Lou Capozzola-USA TODAY Sports

It was a late trade deadline in the 1997-98 season with the Edmonton Oilers making a deadline deal on this day in 1998 to acquire Janne Niinimaa from the Philadelphia Flyers.

In return, the Oilers send back a 2nd round pick in 1998, used to select Jason Beckett, as well as defenceman Dan McGillis. Niinimaa, 22, ended up spending six years in Edmonton becoming a very reliable two-way defenceman.

He drew in for 11 games down the stretch that season scoring on goal and nine points, and he made his presence felt with his ability to produce offence. His best season in the NHL — and with the Oilers — came in the 2000-01 season. He scored career highs in goals that season, with 12, and a career-high in points with 46.

“Stalts hijacks Flyers’ Janne,” read the headlines the next in the Edmonton Journal. “Oilers land one of the best young D-men in the game.”

Here’s some of the Journal’s Cam Cole penned about the deal:

In the beginning, the Edmonton Oilers could play offence, but the other end of the ice — the part that has nothing to do with a gift; that part that has to be learned was pretty much an unconfirmed rumour to many of them.

They never won a Stanley Cup until they understood that at least a modicum of responsibility was required back there where the goalie hung out during games, doing gosh-knows-what And they never won a Cup, either, without at least two or three defencemen who would give it to an opponent liberally with the stick or the elbow or the fist as required.

But before they knew how to win championships, they knew how to win hearts.

Glen Sather, whose idea of how hockey should be played is stamped on every Oiler team, knew this much: there is no substitute for talent.

You might be able to teach the rest but if you get a shot at talent, you take it, because there is not enough to go around.

Check the state of the game now.

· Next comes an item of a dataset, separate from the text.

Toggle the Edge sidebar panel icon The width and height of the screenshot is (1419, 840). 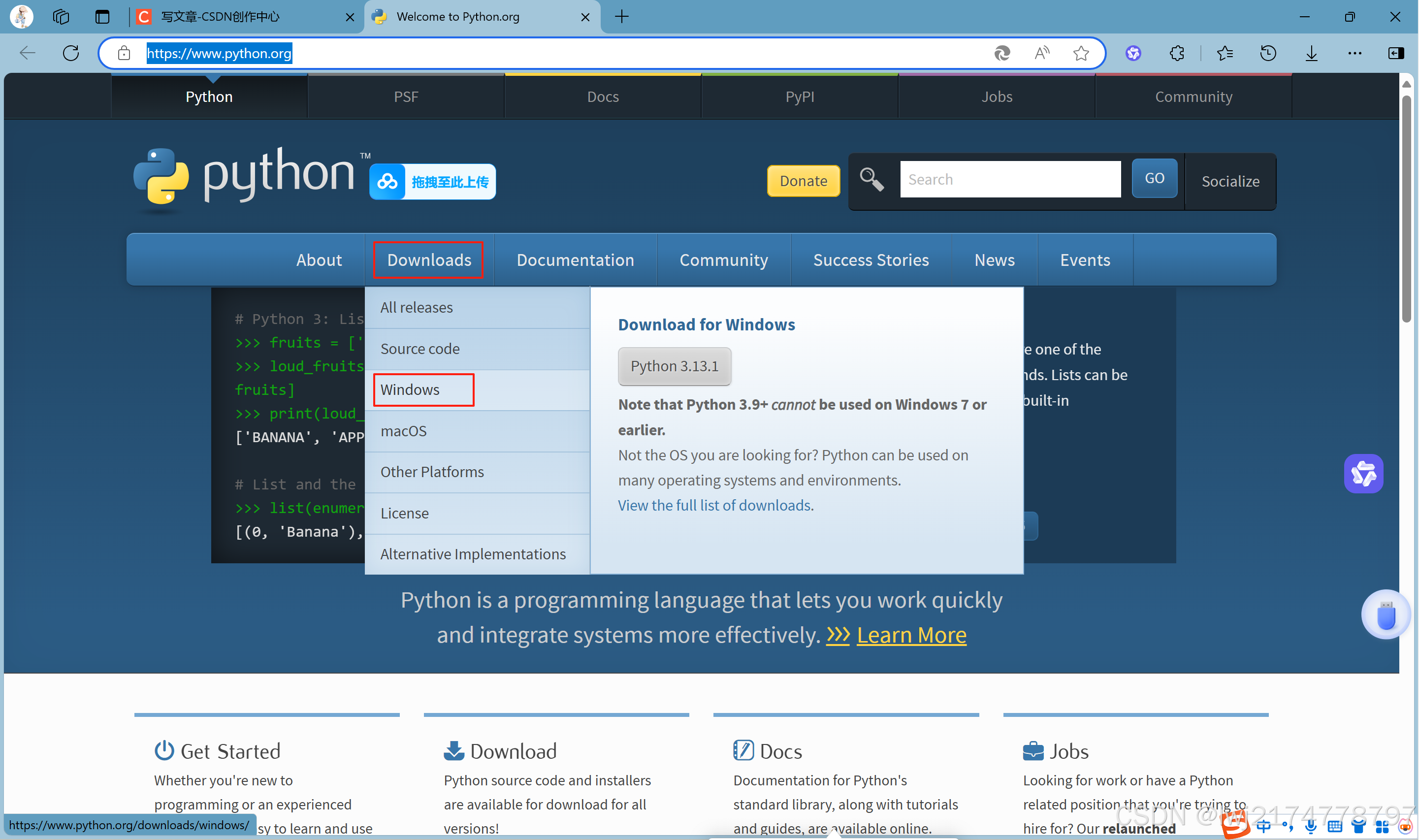tap(1396, 53)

It’s more true today than ever before. And face it: the Oilers are a lot closer to the beginning of any exercise that’s apt to lead to a Stanley Cup than they are to the end.

Which is why, if you’re Sather and there’s an hour to go before the trade deadline Tuesday, you grab Janne Niinimaa while the Philadelphia Flyers are daft enough to offer him, and run like heck before the authorities find out.

Do they not defy logic, the deals Sather has been able to craft without benefit of money this season?

He began with one young ace on defence in Boris Mironov, six-foot-three and 220 pounds, a toweringpresence in the Oilers’ modest playoff run last spring and just barely 26 years old. He acquired Roman Hamrlik, six-foot-two, 200 pounds, not yet 24, for the proverbial roll of tape. And now he has a 22-year-old Niinimaa, all-rookie a year ago in Philadelphia, six-foot-one, 220 pounds.

Russian Olympian, Czech Olympian, Finnish Olympian. A medal of each colour.

The first two were among the three or four best defencemen in Nagano. The third? Well, he’s no Nicklas Lidstrom yet, but Niinimaa is definitely cut from that kind of cloth. “There was no real plan to go out and get Hamrlik and Niinimaa,” said Sather “They all just sort of fell into place like that”

Are there three better young defencemen on any one roster in the NHL? Don’t think so.

So you can mourn the loss of Dan McGillis’s toughness, if you’re looking for fault to find in Sather’s deadline deal, and you can question whether the Oilers are a better bet to win a playoff game than they were before the swap, but Niinimaa has the biggest future upside of any player acquired by any other team Tuesday.

Niinimaa spent six seasons in Edmonton before he was dealt to the New York Islanders along with a 2003 2nd-round draft pick for Brad Isbister and Raffi Torres.